Hippolyte de Villemessant 1810-1879


Mais dans ce milieu, Benoit Jouvin n’était pas toujours très apprécié, voila pour preuve un texte de Maxime Rude, pseudonyme d’Adolphe Perreau (1841-1891), journaliste aussi, qui laissa ses souvenirs sous le titre de Confidences d’un journaliste : « Le plus antipathique des hommes est certainement M. Jouvin, — autre gendre et collaborateur de M. de Villemessant. Je me suis rencontré plus d’une fois avec lui, — surtout aux bureaux de l’imprimerie, quand il y venait corriger un de ces articles prétentieux, lourds, assommants, où il expectore ses lectures mal digérées, comme un cuistre, et où l’importance qu’il veut se donner crève, dès qu’on y touche, comme une vessie sous la pointe d’aiguille. On dit que c’est un critique musical des plus compétents, — je le veux bien. Mais littérairement, il est insupportable, odieux. Ce n’est même pas du macaroni que cette langue pâteuse qu’il s’applique à tuyauter avant ‘de la servir : c’est une colle blanche de cordonnier.. M. Jouvin, malgré ses préciosités, manque de race, comme écrivain autant que comme causeur. C’est pourtant difficile. Je n’ai jamais entendu langage plus commun et, pour tout dire, — plus grossier. M. de Villemessant, au milieu de ses rédacteurs, ne se pique pas d’être un délicat, mais le mot cynique se fond dans un éclair d’esprit. B. Jouvin n’a que le mot. Et avec cela, une insolence de mauvais goût qu’il porte, du reste, sur sa blême figure à lorgnon, le nez retroussé au vent, et qui se trahit jusque dans sa démarche traînante. Des années ont passé depuis que je ne l’ai vu pour la dernière fois à l’imprimerie Kugelmann, rue de la Grange-Batelière : il est toujours aussi ennuyeux en écrivant; je ne sais si l’âge a châtié sa parole (car il n’a que trois ans de moins que son beau-père) ; si M. Jouvin m’intéressait, je le souhaiterais pour sa dignité. »

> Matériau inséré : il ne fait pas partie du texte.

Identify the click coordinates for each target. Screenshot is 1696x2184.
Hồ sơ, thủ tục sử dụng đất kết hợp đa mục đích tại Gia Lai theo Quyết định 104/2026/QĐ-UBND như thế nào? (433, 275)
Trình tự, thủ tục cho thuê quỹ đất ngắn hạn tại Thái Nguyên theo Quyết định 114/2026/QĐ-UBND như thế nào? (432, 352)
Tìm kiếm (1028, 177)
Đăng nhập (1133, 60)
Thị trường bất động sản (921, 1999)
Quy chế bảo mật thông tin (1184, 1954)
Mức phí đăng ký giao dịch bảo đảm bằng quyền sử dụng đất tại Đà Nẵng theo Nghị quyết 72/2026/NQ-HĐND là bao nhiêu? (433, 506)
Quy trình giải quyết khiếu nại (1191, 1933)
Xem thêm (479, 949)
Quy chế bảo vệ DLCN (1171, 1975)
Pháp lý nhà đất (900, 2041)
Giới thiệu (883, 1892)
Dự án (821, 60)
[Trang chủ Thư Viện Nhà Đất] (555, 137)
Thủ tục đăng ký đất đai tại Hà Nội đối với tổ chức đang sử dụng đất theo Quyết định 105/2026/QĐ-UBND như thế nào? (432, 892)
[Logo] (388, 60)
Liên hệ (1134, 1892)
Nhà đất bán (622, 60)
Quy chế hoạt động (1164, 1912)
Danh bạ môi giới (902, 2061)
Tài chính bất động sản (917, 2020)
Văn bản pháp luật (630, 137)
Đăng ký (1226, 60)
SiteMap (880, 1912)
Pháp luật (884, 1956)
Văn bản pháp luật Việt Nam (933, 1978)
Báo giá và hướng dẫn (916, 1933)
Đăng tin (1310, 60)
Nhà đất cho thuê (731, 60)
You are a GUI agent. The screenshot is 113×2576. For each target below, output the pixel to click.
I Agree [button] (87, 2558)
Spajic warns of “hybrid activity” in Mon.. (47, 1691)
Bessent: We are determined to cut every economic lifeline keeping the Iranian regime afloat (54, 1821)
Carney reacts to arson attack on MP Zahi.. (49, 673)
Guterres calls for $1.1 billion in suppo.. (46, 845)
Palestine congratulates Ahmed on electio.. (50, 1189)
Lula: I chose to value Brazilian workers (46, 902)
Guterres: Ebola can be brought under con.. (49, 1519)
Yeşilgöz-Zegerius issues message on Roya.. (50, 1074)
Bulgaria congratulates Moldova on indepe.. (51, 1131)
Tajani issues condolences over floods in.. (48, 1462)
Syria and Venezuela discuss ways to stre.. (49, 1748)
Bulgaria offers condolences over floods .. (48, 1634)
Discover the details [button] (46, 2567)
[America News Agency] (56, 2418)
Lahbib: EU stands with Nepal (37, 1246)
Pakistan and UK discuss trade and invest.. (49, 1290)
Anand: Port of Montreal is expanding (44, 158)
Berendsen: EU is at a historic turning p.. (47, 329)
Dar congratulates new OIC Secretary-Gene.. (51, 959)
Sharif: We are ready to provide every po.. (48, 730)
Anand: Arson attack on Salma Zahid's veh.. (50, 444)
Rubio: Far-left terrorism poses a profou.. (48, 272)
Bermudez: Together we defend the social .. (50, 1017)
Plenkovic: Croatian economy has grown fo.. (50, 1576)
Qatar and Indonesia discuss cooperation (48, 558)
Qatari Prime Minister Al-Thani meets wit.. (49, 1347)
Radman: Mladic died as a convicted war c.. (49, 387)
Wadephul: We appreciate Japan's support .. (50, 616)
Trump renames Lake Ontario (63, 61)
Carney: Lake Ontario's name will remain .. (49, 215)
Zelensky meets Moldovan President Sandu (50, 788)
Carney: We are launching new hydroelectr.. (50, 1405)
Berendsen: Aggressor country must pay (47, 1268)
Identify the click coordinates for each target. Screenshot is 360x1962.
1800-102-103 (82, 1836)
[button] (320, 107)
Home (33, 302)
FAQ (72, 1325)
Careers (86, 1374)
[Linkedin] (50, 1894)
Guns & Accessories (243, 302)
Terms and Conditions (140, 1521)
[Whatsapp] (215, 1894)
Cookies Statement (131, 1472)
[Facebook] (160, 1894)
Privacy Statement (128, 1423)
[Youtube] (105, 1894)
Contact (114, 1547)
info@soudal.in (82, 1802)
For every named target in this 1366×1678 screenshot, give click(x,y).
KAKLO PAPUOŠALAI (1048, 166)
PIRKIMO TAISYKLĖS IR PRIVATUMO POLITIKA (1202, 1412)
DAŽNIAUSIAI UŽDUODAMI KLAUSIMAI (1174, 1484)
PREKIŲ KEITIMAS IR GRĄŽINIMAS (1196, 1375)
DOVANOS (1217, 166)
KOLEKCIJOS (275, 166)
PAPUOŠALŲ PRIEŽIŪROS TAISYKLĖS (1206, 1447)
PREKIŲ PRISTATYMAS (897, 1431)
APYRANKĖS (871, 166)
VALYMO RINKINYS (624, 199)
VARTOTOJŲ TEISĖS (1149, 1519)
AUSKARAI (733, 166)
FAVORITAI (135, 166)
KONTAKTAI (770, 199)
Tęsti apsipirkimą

Il ne fut pas le seul à éreinter Jouvin qui, intelligemment, fit son propre portrait, dans Le Figaro, pour répondre à ses détracteurs.

Benoit Jouvin 1818-1886

Oui, Jouvin devint en 1853, le gendre de son ami Villemessant, en épousant sa fille aînée, de 23 ans sa cadette. Il deviendra avec Villemessant rédacteur en chef du Figaro et se taillera rapidement une réputation grâce à ses portraits acerbes auquel son beau-père fait référence dans ses Mémoires d’un journaliste (tome II). Il consacre tout un chapitre à cet ami et reproduit quelques-uns des portraits qu’il écrivit et qui lui attirèrent la haine d’un bon nombre. Et voici qu’il osa s’attaquer au Maître en personne : vous imaginez bien que dans le monde hugolâtre, la pilule eût du mal à passer :

Et bien moi je trouve cette analyse objective. En effet, il suffit d’avoir lu Hugo, non pas dans une de ces éditions abrégées mises à la mode par l’Education Nationale, pour adhérer à la critique de ce héros que fut Benoit Jouvin.

Addendum : Je tiens à faire remarquer qu’un journaliste était alors assez indépendant pour avoir le courage d’exprimer ses critiques fussent-elles adressées à une personnalité adulée.